DOCUMENT SEGMENT:
━━━━━━━━━━━━━━━━

Captain Francesco Schettino may go down, though not with his ship

The cruise ship Costa Concordia looks like a beached monster whale as it remains capsized after running aground with more than 4,000 passengers on an island off Italy’s Tuscan coast. Eleven are dead and almost two dozen passengers and crew are missing. Among the missing are two American passengers.

An amazing recording is being played on CNN — a transcript of which is here — as this is written of a supposed ship-to-shore radio transmission between the Italian Coastal Guards and Capt. Francesco Schettino, the ship’s skipper. In the recording, the port authority angrily inquires about the conditions on board the ship, not knowing until this conversation that Schettino had abandoned ship with passengers and crew remaining on board. It didn’t help to get to the truth that the captain first lied about having left the 952-foot, 17-deck cruise ship.

First Schettino said he abandoned the ship because it was “keeling.” The captain told the Coastal Guard that he was on a boat coordinating the efforts to evacuate the vessel.

━━━━━━━━━━━━━━━━

CHECK YOUR UNDERSTANDING:
**A)** Return the passage of the Costa Concordia article between "Captain Francesco Schettino" and "two American passengers.", inclusive.
**B)** Condense the paragraph of the Costa Concordia article that begins "An amazing recording is being played on CNN" into a bulleted list that keeps its main facts.
**C)** Continue the Costa Concordia article from the point where it stops.

━━━━━━━━━━━━━━━━

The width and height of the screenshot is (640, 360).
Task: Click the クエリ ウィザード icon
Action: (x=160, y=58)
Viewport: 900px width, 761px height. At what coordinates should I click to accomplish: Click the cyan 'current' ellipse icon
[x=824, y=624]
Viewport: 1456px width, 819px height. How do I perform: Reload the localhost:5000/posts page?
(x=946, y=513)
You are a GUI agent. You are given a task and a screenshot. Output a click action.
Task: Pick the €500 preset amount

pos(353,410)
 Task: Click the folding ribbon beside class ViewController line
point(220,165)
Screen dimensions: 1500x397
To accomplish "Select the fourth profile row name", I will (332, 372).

━━━━━━━━━━━━━━━━

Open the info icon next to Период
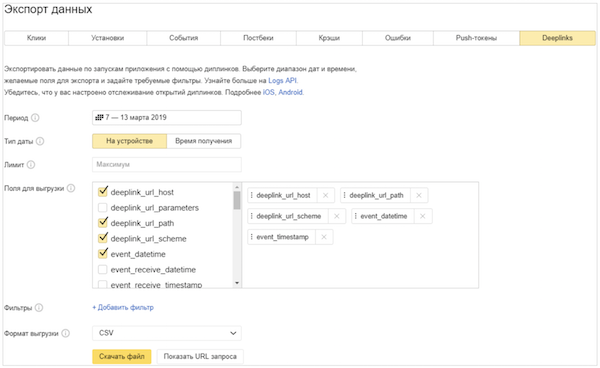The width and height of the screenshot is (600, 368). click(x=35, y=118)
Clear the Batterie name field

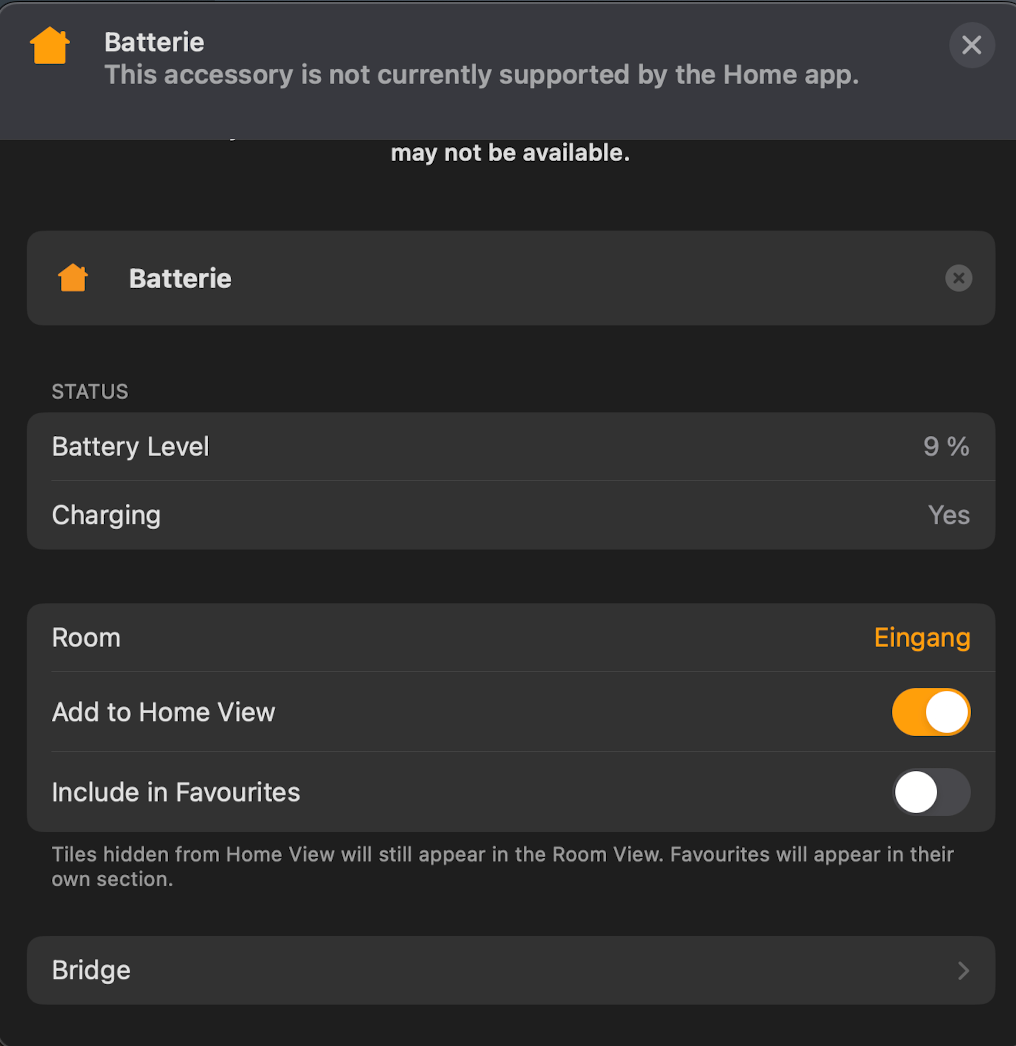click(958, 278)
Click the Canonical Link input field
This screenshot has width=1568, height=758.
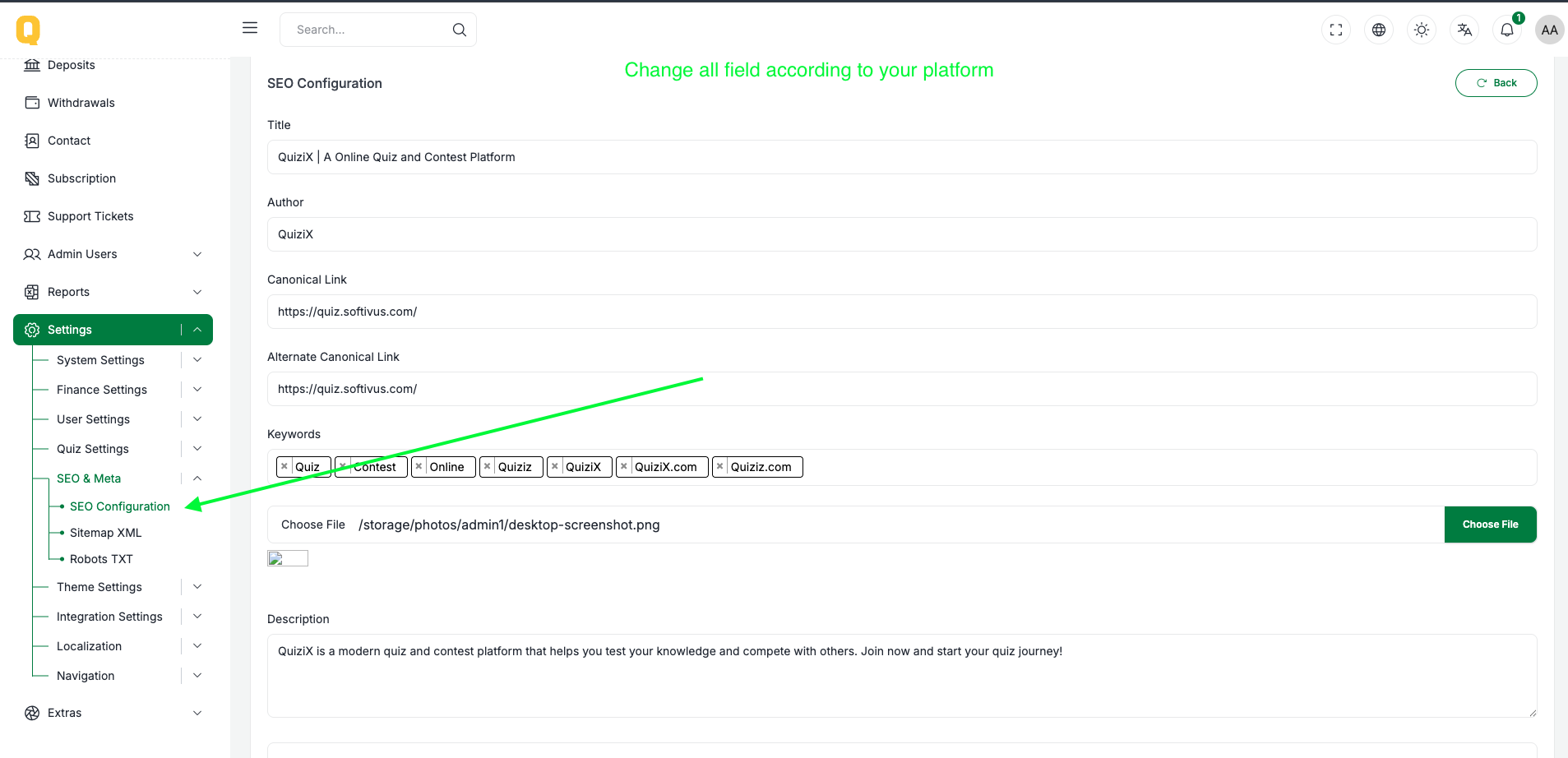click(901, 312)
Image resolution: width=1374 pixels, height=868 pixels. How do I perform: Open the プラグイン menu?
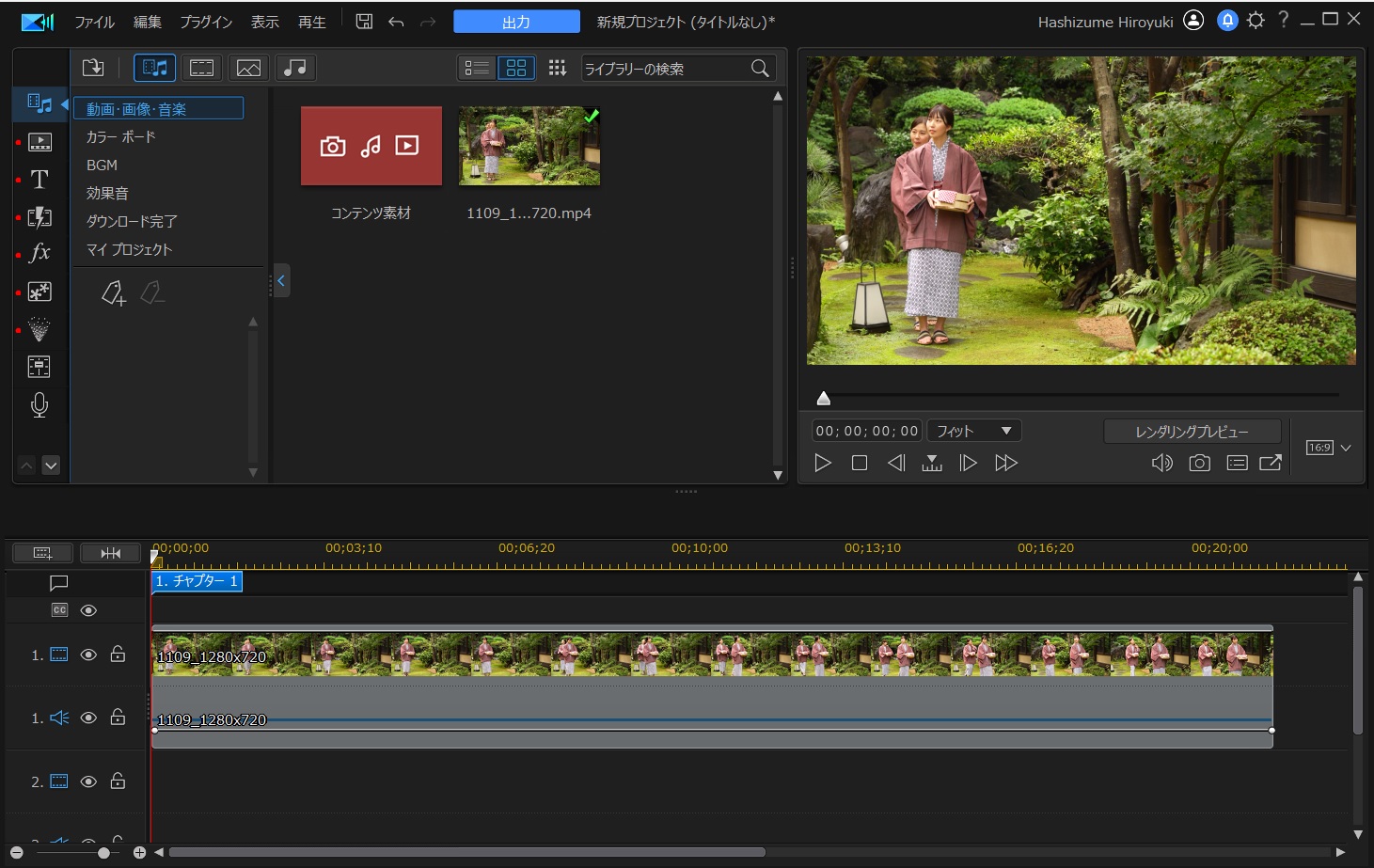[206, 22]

━━━━━━━━━━━━━━━━

ANSWERS TO THE PROBLEMS:
**A)**
Captain Francesco Schettino may go down, though not with his ship

The cruise ship Costa Concordia looks like a beached monster whale as it remains capsized after running aground with more than 4,000 passengers on an island off Italy’s Tuscan coast. Eleven are dead and almost two dozen passengers and crew are missing. Among the missing are two American passengers.

**B)**
- CNN is playing a recording, with a transcript available, of a supposed ship-to-shore radio transmission between the Italian Coastal Guards and Capt. Francesco Schettino, the ship's skipper.
- In it, the port authority angrily asks about conditions on board.
- Until this conversation, the port authority did not know that Schettino had abandoned ship while passengers and crew remained aboard.
- Getting to the truth was harder because the captain first lied about having left the 952-foot, 17-deck cruise ship.

**C)**
Port authority: “What? You’ve abandoned the ship?”

Schettino: “No. What abandon? I’m here.”

M/S Costa Concordia. Cezary p photo courtesy of Wikimedia Commons

You’re either on board or your not.

Italian Coastal Guard Capt. Gregorio De Falco ordered Schettino back on the ship several times in the conversation, adding very bluntly:

 “Look Schettino, you might have been saved from the sea, but I will make sure you go through a very rough time…I will make sure you go through a lot of trouble. Get on board, damn it.”

Schettino never returned on board and is under house arrest, facing the possibility of multiple manslaughter and other charges.

Early reports accuse the captain of navigating too near the rocky coast before beaching the ship.

 “While this is a terribly sad time for everyone involved, we want to recognize the tremendous efforts of Concordia’s crew, who along with the Italian Coast Guard and authorities, helped to evacuate more than 4,000 passengers and crew members from the ship in very difficult conditions,” Micky Arison, Carnival CEO said in a press release.

One supposes Arison means he was singling out the acts of those Concordia crew members who were not the captain.

The shipwreck has touched off a lot of talk concerning the safety of these maritime behemoths. Previously, most of the safety efforts were aimed at sanitation and prevention of disease. Crime on board these ships also has been a hot topic. A database of Centers of Disease Control ship inspections for sanitation can be found on this link. Also, here is a database of crimes on board cruise ships reported to the FBI between 2007-2008 which were compiled by the Sun-Sentinel newspaper in South Florida.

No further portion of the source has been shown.